Most of the CTCL money going to Wisconsin went to Green Bay, which is heavily Democrat, rather than to rural counties, the researchers determined. Wisconsin's legislature had already provided about $7 per voter to Green Bay to manage its 2020 elections and $4 per voter to rural counties.
The CTCL funding brought Green Bay's resources to $47 a voter while leaving the rural counties at $4 a voter. Doyle notes that similar funding disparities were seen in Detroit, Atlanta, Philadelphia, Pittsburgh, Flint, Dallas, and Houston, which all got tens of millions of dollars from the organization's grants.
"We call this the injection of structural bias into the 2020 election, and our analysis shows it likely generated enough additional votes for Biden to secure an Electoral College victory in 2020," Doyle writes.

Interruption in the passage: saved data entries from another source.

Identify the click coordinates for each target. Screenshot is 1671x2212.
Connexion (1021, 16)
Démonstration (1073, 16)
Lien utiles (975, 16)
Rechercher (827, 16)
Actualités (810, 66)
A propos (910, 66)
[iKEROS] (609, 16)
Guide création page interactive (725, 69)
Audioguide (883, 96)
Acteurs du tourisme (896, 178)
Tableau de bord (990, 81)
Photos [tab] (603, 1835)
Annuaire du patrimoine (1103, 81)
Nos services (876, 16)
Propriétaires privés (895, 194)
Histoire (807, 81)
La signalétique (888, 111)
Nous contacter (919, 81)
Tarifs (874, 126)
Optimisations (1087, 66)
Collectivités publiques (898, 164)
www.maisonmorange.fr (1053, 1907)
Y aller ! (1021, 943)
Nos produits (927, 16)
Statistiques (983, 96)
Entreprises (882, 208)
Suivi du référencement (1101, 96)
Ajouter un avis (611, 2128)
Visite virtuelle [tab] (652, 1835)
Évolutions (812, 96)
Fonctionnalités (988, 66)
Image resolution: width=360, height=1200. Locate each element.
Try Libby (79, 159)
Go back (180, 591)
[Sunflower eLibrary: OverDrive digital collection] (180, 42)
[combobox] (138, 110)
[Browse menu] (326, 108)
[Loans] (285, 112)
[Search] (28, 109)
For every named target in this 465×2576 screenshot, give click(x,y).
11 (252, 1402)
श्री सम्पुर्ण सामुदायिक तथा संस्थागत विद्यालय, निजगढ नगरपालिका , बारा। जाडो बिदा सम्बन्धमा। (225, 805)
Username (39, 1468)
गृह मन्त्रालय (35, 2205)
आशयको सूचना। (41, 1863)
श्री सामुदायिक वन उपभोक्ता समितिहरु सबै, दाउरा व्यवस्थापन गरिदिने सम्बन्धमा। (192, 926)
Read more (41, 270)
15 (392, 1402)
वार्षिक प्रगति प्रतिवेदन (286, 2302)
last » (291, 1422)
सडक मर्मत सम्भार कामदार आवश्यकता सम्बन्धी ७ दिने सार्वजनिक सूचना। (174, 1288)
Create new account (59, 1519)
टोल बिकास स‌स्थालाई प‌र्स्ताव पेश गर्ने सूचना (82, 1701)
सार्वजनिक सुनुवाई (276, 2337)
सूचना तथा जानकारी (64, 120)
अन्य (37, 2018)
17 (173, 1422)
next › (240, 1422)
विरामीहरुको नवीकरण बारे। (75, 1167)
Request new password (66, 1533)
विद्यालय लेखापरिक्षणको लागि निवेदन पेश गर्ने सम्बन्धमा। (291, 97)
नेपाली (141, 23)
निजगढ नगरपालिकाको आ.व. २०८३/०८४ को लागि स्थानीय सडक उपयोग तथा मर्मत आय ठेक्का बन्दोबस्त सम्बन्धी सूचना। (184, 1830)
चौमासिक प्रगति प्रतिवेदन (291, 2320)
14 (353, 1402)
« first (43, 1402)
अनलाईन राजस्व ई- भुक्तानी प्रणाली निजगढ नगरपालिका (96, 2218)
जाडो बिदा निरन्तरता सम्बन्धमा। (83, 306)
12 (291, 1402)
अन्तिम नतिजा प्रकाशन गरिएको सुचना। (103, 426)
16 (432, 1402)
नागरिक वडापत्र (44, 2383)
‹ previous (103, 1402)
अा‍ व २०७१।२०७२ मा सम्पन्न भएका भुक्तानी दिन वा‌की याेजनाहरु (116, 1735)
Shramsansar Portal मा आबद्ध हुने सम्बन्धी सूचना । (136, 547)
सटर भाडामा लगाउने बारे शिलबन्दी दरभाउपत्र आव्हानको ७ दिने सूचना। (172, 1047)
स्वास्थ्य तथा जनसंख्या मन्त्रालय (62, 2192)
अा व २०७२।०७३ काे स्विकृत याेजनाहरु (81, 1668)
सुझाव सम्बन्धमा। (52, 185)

However, he stressed that "more proof is needed" to determine if the organizations' efforts had harvested large numbers of extra Democrat votes, and explained that research used showed how the vote was affected even in places like Texas where Trump won and said it would not be "inconceivable" that such methods could come into play in future elections.
"We have good reason to anticipate that the results of our work will show that CTCL and CEIR involvement in the 2020 election gave rise to an election that, while free, was not fair," he concluded. "The 2020 election wasn’t stolen — it was likely bought with money poured through legal loopholes."